§ **WHAT YOU ARE ASKED TO DO**
Rename "pushpin" to "thumbtack" in the material from the line with "The image size is (450, 397)." to the line with "will click(x=470, y=675).". Return only those lines, with nothing else changed.
····················
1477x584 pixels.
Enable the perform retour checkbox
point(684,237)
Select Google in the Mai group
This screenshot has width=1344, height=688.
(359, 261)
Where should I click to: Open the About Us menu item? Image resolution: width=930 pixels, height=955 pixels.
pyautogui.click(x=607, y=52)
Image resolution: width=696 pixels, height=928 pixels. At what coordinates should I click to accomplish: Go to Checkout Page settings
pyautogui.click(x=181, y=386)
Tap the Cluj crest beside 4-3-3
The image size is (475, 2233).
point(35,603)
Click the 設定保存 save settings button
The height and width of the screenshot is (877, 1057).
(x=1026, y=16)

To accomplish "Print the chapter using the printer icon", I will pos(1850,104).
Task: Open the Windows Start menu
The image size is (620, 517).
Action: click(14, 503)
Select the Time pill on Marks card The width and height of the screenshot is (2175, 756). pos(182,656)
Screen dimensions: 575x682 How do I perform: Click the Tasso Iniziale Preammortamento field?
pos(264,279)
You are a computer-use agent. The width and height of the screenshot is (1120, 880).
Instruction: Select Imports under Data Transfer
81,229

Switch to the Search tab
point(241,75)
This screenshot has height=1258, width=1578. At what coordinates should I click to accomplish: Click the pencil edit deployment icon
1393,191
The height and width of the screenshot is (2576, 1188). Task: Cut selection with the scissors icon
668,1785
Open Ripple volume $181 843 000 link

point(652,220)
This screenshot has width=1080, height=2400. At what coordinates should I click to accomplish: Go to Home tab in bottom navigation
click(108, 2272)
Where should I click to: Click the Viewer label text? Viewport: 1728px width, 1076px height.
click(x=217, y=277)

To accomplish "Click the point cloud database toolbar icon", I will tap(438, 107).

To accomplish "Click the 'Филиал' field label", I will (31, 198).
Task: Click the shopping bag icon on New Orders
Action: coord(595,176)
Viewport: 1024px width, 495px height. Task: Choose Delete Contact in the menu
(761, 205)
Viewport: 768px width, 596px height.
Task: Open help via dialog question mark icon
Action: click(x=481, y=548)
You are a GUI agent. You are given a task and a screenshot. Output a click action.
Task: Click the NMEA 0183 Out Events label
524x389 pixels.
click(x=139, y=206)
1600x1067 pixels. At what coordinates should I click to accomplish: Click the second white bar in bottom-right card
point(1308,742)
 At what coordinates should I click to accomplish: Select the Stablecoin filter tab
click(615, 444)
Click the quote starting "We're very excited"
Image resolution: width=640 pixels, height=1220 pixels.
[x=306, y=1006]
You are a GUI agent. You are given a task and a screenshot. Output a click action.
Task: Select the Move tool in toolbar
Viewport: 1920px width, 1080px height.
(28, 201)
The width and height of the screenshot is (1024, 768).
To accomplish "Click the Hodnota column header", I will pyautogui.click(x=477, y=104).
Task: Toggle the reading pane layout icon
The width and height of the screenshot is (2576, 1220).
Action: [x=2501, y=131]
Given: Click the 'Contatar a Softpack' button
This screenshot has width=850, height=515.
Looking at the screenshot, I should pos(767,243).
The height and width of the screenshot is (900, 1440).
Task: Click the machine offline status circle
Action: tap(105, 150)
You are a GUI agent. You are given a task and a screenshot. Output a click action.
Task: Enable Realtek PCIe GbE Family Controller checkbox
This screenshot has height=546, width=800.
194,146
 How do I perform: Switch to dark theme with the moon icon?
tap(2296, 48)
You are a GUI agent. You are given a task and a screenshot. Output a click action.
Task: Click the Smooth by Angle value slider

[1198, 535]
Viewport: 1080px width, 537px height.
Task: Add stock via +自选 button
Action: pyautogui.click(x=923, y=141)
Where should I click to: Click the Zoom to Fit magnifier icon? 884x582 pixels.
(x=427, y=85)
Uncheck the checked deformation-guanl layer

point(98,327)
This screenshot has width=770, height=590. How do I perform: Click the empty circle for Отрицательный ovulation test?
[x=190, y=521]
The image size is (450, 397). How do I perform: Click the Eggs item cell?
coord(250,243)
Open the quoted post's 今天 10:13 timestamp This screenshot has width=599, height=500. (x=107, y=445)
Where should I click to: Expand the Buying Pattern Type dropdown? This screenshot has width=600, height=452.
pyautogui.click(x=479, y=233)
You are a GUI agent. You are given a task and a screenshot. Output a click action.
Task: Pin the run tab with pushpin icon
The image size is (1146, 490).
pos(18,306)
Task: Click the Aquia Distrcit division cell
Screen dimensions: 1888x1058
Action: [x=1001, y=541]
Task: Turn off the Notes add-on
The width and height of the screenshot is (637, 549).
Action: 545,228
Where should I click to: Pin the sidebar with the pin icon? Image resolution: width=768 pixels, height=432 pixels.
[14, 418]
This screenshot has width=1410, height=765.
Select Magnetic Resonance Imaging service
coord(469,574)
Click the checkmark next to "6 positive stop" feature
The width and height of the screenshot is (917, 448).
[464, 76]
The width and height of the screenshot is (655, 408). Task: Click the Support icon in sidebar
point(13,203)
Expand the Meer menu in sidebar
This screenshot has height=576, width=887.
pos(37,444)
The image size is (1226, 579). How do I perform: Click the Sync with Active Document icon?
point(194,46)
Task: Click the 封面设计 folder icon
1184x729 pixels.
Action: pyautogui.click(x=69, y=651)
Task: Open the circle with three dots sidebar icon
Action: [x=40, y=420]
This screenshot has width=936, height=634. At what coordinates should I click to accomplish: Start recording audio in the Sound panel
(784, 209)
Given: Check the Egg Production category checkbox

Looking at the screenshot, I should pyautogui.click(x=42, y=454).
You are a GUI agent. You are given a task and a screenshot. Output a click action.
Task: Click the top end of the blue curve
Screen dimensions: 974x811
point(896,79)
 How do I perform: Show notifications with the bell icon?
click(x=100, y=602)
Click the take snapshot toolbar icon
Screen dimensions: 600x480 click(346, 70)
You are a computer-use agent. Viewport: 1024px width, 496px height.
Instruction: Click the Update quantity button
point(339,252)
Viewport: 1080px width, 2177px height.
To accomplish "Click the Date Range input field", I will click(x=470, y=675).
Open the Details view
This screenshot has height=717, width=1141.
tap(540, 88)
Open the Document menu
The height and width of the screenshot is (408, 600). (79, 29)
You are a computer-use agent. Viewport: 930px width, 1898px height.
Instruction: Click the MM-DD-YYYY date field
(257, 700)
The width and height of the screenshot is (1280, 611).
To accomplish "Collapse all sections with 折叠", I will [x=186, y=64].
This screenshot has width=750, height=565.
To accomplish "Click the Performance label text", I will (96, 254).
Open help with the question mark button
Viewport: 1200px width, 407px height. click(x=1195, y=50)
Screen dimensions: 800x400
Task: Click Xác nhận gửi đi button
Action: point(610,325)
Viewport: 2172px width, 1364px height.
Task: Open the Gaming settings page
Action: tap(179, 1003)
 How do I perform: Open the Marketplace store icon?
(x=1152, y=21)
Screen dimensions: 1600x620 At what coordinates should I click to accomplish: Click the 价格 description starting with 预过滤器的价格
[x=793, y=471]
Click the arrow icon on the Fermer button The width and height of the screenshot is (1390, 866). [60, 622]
····················
§ **RIGHT ANSWER**
The image size is (450, 397). How do I perform: Click the Eggs item cell?
coord(250,243)
Open the quoted post's 今天 10:13 timestamp This screenshot has width=599, height=500. (x=107, y=445)
Where should I click to: Expand the Buying Pattern Type dropdown? This screenshot has width=600, height=452.
pyautogui.click(x=479, y=233)
You are a GUI agent. You are given a task and a screenshot. Output a click action.
Task: Pin the run tab with thumbtack icon
The image size is (1146, 490).
pos(18,306)
Task: Click the Aquia Distrcit division cell
Screen dimensions: 1888x1058
Action: [x=1001, y=541]
Task: Turn off the Notes add-on
The width and height of the screenshot is (637, 549).
Action: 545,228
Where should I click to: Pin the sidebar with the pin icon? Image resolution: width=768 pixels, height=432 pixels.
[14, 418]
This screenshot has width=1410, height=765.
Select Magnetic Resonance Imaging service
coord(469,574)
Click the checkmark next to "6 positive stop" feature
The width and height of the screenshot is (917, 448).
[464, 76]
The width and height of the screenshot is (655, 408). Task: Click the Support icon in sidebar
point(13,203)
Expand the Meer menu in sidebar
This screenshot has height=576, width=887.
pos(37,444)
The image size is (1226, 579). How do I perform: Click the Sync with Active Document icon?
point(194,46)
Task: Click the 封面设计 folder icon
1184x729 pixels.
Action: pyautogui.click(x=69, y=651)
Task: Open the circle with three dots sidebar icon
Action: [x=40, y=420]
This screenshot has width=936, height=634. At what coordinates should I click to accomplish: Start recording audio in the Sound panel
(784, 209)
Given: Check the Egg Production category checkbox

Looking at the screenshot, I should pyautogui.click(x=42, y=454).
You are a GUI agent. You are given a task and a screenshot. Output a click action.
Task: Click the top end of the blue curve
Screen dimensions: 974x811
point(896,79)
 How do I perform: Show notifications with the bell icon?
click(x=100, y=602)
Click the take snapshot toolbar icon
Screen dimensions: 600x480 click(346, 70)
You are a computer-use agent. Viewport: 1024px width, 496px height.
Instruction: Click the Update quantity button
point(339,252)
Viewport: 1080px width, 2177px height.
To accomplish "Click the Date Range input field", I will click(x=470, y=675).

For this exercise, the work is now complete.